_Фрагмент источника_:

⁂

Из путешественников, посещавших Туву на рубеже XIX–XX веков, пожалуй, наиболее подробное описание музыкальной части Цама оставил исследователь-тюрколог Н.Ф. Катанов (бывший в Чадане в 1889 г.): «У ламы в руках был ещё колоколец, которым он давал сигнал к барабанному бою, сопровождаемому звуками флейт, труб и литавров. Трубы (2) имели длину по три аршина. Нёс их молодой хуварак, положив через плечи веревку, к концам которых были привязаны обе трубы. Два широкогрудых хуварака шли сзади и по данному ламой сигналу нещадно дули в них. Вся музыка заглушалась звуками больших металлических тарелок, ударяемых друг от друга и больших фаянсовых труб, сделанных наподобие морской раковины» [6]. Из этого описания следует, что во время процессии использовались большинство храмовых инструментов. Общее впечатление приезжих от звучания музыки Цам — чаще всего, негативное (ужасный шум, какофония). Зато местные жители (люди старшего поколения) вспоминали звучание храмового оркестра во время проведения Цам, разносящееся от храма вокруг на большое расстояние, как производящее на них в детстве колоссальное впечатление (что неудивительно, в сравнении с привычными сольным музицированием и камерным звучанием фольклорных инструментов).

⁂

_Цель_: Напишите продолжение приведенного выше текста о музыке Цама в Туве, начиная сразу после его последнего предложения.

_Исходные данные_:
⁂

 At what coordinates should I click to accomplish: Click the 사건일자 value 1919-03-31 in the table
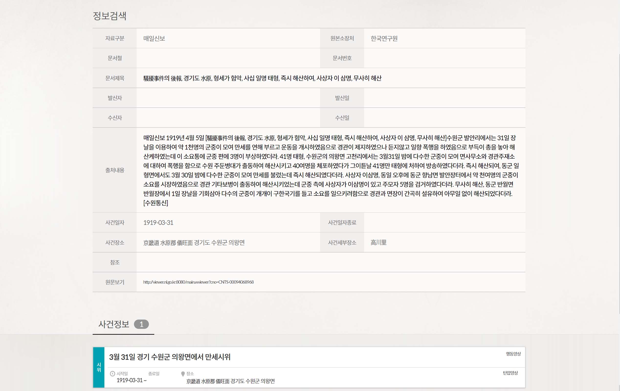tap(158, 222)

⁂

_Результат_:
Ламаизм переосмыслил и умело включил в свою практику праздничные даты традиционного тувинского календаря, обрядовую и культовую практику, не меняя смысла обрядности годового цикла, тем самым не нарушая своего главного принципа — вписываться в сложившиеся культурные традиции разных стран и народов и по возможности срастаться с ними. Среди календарных праздников, в которых наиболее зримо присутствует ламаистский компонент, нужно выделить Цам и Майдыр.

Слово «Цам» (монгольское произношение тибетского слова «чам», в тувинском варианте произносится как «сам») в переводе означает «танец» или «танец богов». Следует внести ясность в терминологию: чем является Цам — танцем, мистерией или праздником?

Цам – ритуальный танец, являющийся составной частью мистерии. В мистерию также входят музыка и чтение мантр, и всё это исполняется в неразрывном единстве, что есть тайный религиозный обряд — мистерия, к участию в которой допускались только посвящённые. К тому же существует несколько видов Цама: разговорный; Цам-пантомима; Цам, посвящённый разным персонажам и событиям буддийской истории и мифологии.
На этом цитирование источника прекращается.